Strategic software development successes-and failures-happen every day, sometimes delighting customers and other times having devastating consequences. At the same time, many development organizations are taking on agile methods-a major paradigm shift from traditional development processes. So, what's working and what's not? Drawing from recent industry data and statistics, Michael Mah answers vital questions about agile's effectiveness.

Michael Mah, QSM Associates, Inc.

The Mind of the Agile Tester

The move from traditional tester to agile tester can be "extreme" (bad pun intended). Join experienced agile coach and tester Bob Galen to explore the key skill areas, both hard and soft, that testers need to adjust in order to thrive on an agile team. Previously learned techniques need to be re-honed or adapted while testers acquire new skills and participate in adapted processes. And another fundamental change is required-the very mind of the agile tester must change!

Robert Galen, iContact
The Product Champion

If you look at the history of software failures, the vast majority can be attributed not to technical mistakes but to mistakes in understanding what should be built, what customers will pay for, and what the system really needs to do. When there is a difference between the mental models of the customers and users of the software and those who develop it, a system will never achieve its full potential. It is the product champion-also known as product manager or product owner-who is responsible for building the right thing.

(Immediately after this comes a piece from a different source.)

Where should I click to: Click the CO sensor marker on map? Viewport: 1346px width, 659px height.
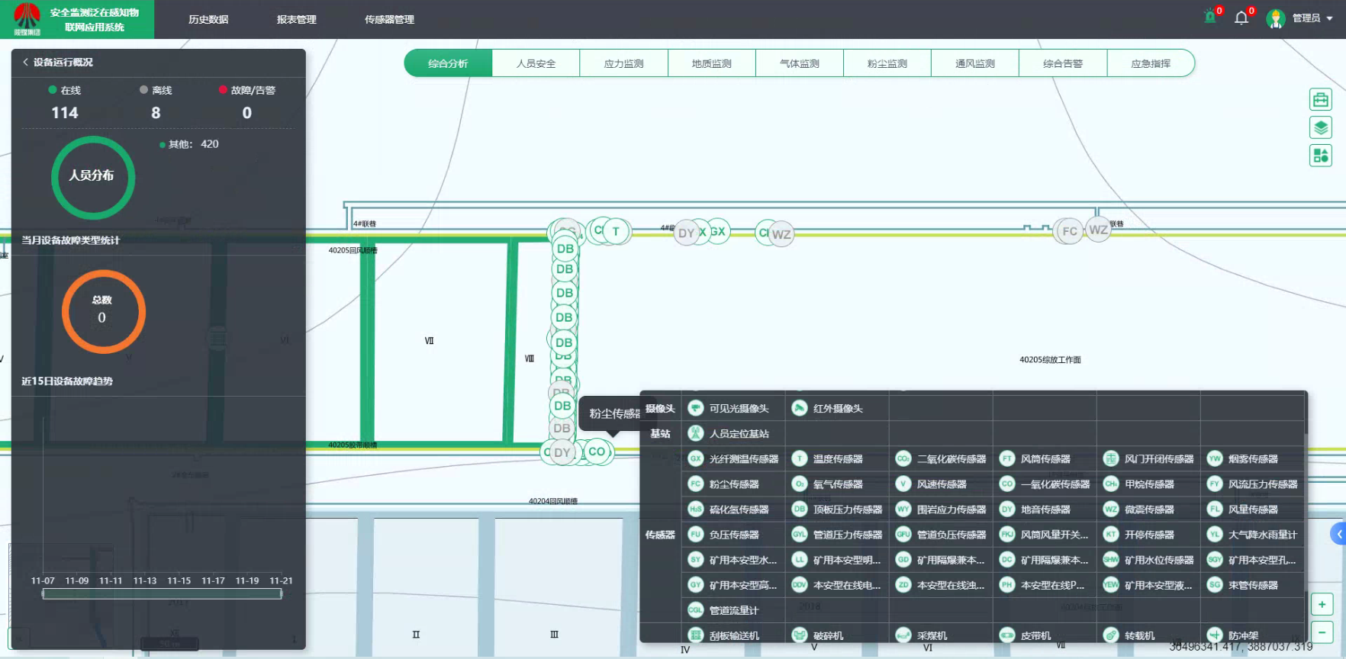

Mary Poppendieck, Poppendieck LLC

The Role of the Agile Architect

With the emphasis on leaving decisions until the "last responsible moment," the need for a coherent architecture in agile development is sometimes overlooked. Confusion surrounding the architect's role and how to identify an effective architecture often leads to bottlenecks in delivery. When the architect's attention is divided between guiding the team's future direction and supporting the deliverables for the current iteration, problems inevitably arise.

Robert Baumann, CCH, a Wolters Kluwer business
The Twain Shall Meet: Incorporating User Experience Design in Agile Development

Traditional user experience (UX) design methodologies are often seen as too slow and not flexible enough for use in agile software development. Scott Plewes explodes this myth by showing how to avoid dogmatic practices that undermine the value of UX design. Learn how to involve users, experience designers, and other UX design assets directly into your agile development process-without giving up the value of sprints, Scrums, minimalist documentation, or anything else that makes a well-oiled agile process work.

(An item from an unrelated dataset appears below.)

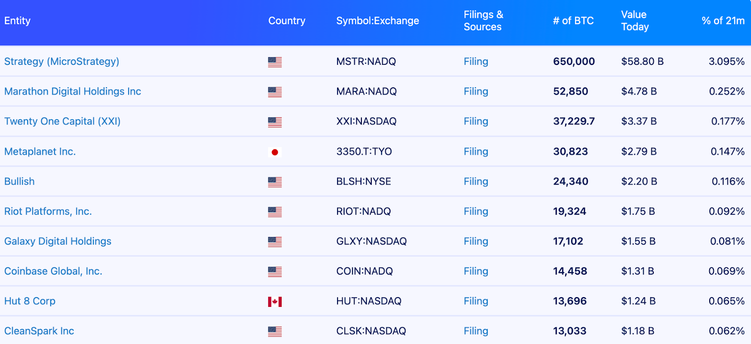Click the Entity column header
Viewport: 751px width, 344px height.
[x=17, y=21]
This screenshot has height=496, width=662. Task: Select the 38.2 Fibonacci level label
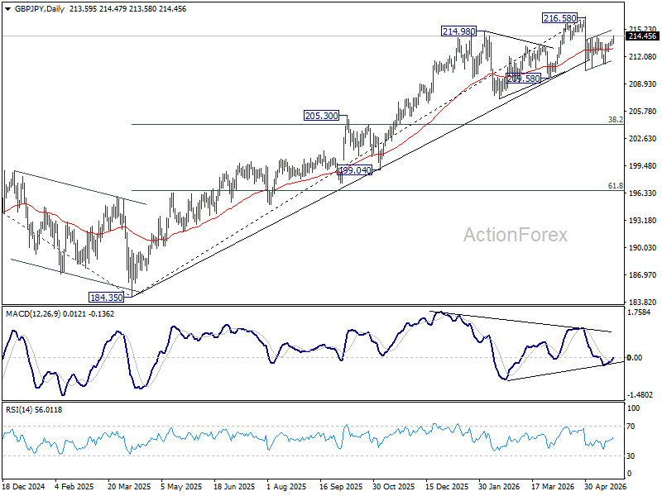pyautogui.click(x=616, y=120)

Scott Plewes, Macadamian Technologies
The Value of Value Story Cards

Many agile team members never reach their potential because they have no way to link their company's values with their day-to-day development work. The use of value story cards (VSCs), which provide executive management a tool to set high-level direction and tie it to the team's activities, is one step toward solving that problem. Jared Richardson describes VSCs, how to use them within your team, and how they can become a transformational tool.

Jared Richardson, Logos Technologies

Using Silent Work Techniques to Achieve Astonishing Results

Because diversity of ideas yields astonishing results, team members should respect each other by openly listening to ideas from everyone on the team. In fact, the word "respect" tops the list of values of both Scrum and XP. Lyssa Adkins has found that every team she has coached that is divided into two camps-the dominants and the quiets-seems to build products that are just so-so. Maybe it's because the same few "dominants" offer the same ideas while the "quiets" remain silent.